We played six gigs in five days including Central Park, the Webster Hall and the Bowery Ball Room, taking in some of the most iconic music venues in New York. On top of that, NYC is the home of hip-hop. It was an amazing experience and I would hope that we’ll get the opportunity to go back and play more shows in the US in future.
Three acoustic sets celebrating Record Store Day, three dates in four days covering over four hundred miles in May, is it a case of taking all opportunities as they arise or is it your preference to gig at such a significant frequency?
The truth is that we’ve just been offered so many good gigs recently that it’s kind of hard to turn them down. With the RSD gigs we were really excited to be putting out a 12” single, and playing four times in the course of the day felt like a great way to celebrate both the importance of supporting independent music shops and the fact that we had a vinyl coming out.
At the same time, for us, we’ve been a little quiet on the live front of late so right now we’re hungry for gigs and mad keen to get out playing our new material. The combination of this results in quite a busy schedule at points in the near future.
You released a 12’ Limited Edition of ‘Chase Yirsel’ for Record Store Day, how important are CDs and Vinyl to you guys, and how do you think they fit in to the current digital culture of music?
I think that physical product still holds an important place in the world. Yes, virtually all releases are available through the digital channels and these formats (from Spotify, to iTunes, to SoundCloud, to YouTube) are extremely important in terms of reaching and widening your fan-base but folks still love to have something tangible that they can actually hold; pour over the sleeve notes; read about who produced what, played what; look at the artwork. I hope this never goes away as there are some many ways to experience an album or EP as well as the current means of on-the-move listening that we all favour.
You make no secret of the pressure that you felt on this EP following the praise for ‘Reject’, how do you cope with that kind of pressure and how do you feel ‘Chase Yirsel’ sits with your other recordings now?

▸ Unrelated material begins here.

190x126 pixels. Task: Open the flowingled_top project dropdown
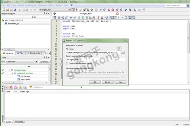click(x=55, y=10)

It’s weird, it’s great to have had reviewers say that you’ve released something that they liked and to have people appreciate the music but at the same time this validation also adds a bit of pressure for the next songs, like ‘what if no-one likes us anymore’ haha.
I try to write about honest stuff I’ve been thinking about so this fear pops up on occasion in terms of a topic. The purpose of the Chase Yirsel EP is really as a wee outlet for us while working on the album, which will be out in November. So, it’s a kind of snapshot of some of the stuff that won’t be on the album and maybe an indication of where we might be going with the next release.

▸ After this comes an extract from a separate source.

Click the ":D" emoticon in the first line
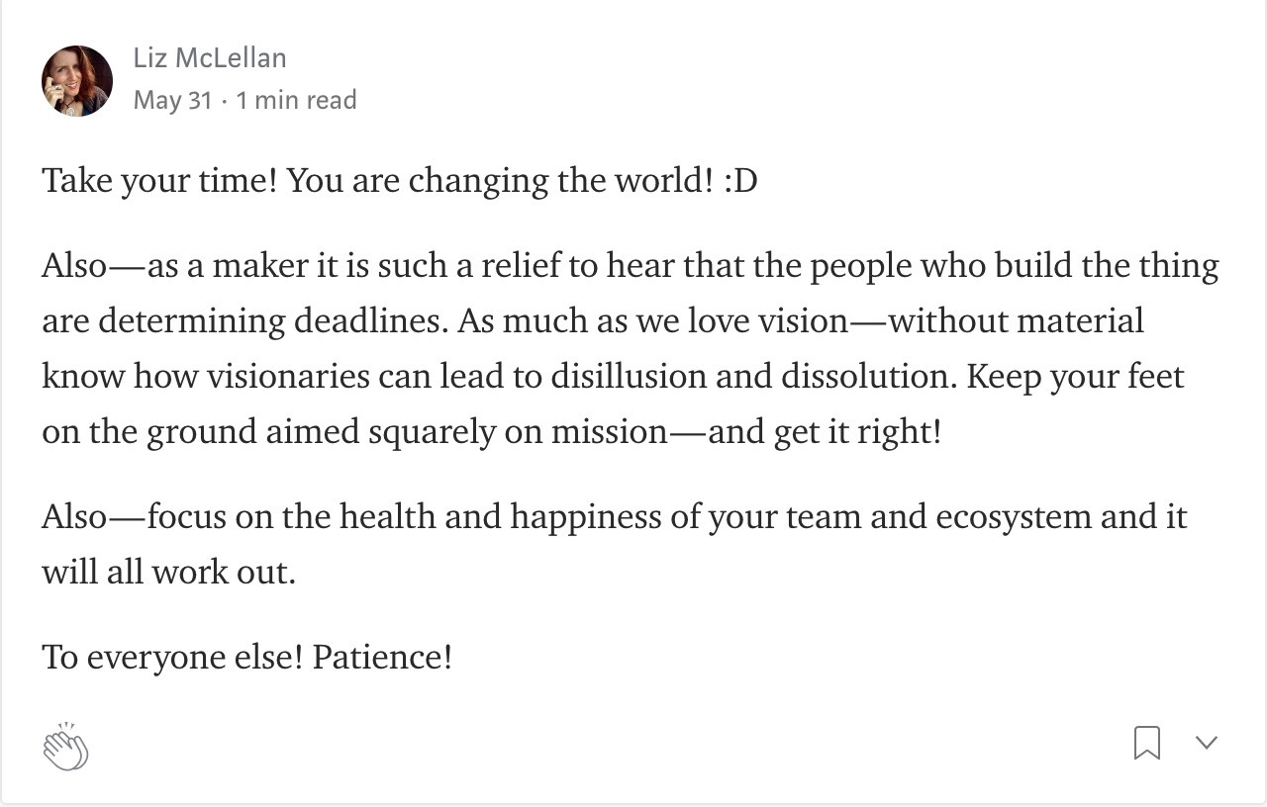Image resolution: width=1267 pixels, height=807 pixels. point(740,181)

As a band you have never shied away from expressing your political perspectives, do you think that this will impact on how you proceed and possibly how you are received this year?
There is certainly no shortage of matters on which to comment this year! The independence debate is an extremely important subject and I, personally, have spent many years considering my take on it, to find myself now five months prior to the referendum, having decided that I will be voting YES on 18th September.
Should this be something that artists are writing about this year? Absolutely. It’s too major to ignore. Having said that, our album in November is hopefully shaping up to be diverse in its content, focused on a wide range of inspirations and topics.
How are you feeling about returning to Brew at The Bog?
We are ridiculously excited to be back at Brew at The Bog. See that thing you were saying about feeling the pressure? Well, being invited back to headline the main stage of Brew at The Bog – that’s a wee bit of pressure there eh? Cannot wait. We were there two years ago and the festival atmosphere, audience, and quality of music was outstanding.
Since then it’s just gone from strength to strength: An amazing festival and we are mad excited to be a part of it. YELT.